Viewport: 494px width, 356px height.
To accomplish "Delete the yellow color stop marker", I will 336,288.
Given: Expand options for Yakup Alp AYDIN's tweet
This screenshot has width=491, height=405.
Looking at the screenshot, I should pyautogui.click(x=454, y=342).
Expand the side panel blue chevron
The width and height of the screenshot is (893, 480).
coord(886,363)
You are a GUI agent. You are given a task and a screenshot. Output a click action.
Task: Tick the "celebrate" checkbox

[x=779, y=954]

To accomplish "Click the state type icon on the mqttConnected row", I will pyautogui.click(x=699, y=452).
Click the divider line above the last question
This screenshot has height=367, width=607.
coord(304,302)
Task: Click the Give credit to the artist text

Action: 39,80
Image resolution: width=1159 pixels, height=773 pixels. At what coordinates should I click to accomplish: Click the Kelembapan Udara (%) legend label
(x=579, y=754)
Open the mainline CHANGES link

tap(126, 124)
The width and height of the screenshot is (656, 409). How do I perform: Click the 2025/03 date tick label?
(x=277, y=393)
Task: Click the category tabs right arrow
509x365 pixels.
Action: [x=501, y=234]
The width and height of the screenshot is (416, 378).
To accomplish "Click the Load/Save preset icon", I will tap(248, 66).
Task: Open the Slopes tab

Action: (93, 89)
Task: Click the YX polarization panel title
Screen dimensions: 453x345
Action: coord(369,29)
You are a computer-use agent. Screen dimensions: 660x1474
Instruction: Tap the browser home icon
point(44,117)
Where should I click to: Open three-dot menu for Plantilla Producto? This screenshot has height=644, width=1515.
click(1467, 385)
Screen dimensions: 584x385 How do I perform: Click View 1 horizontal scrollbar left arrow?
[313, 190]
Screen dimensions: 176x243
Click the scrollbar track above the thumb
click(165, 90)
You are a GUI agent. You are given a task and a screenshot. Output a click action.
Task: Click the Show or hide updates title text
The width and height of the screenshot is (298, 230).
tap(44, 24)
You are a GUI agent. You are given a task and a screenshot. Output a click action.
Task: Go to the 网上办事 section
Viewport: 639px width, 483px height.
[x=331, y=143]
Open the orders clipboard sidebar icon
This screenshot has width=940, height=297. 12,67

> **ACTIVITY**
Across the data, find each line that has "title" in it and copy that line.

> **EXPECTED OUTPUT**
Task: Click the YX polarization panel title
Task: Click the Show or hide updates title text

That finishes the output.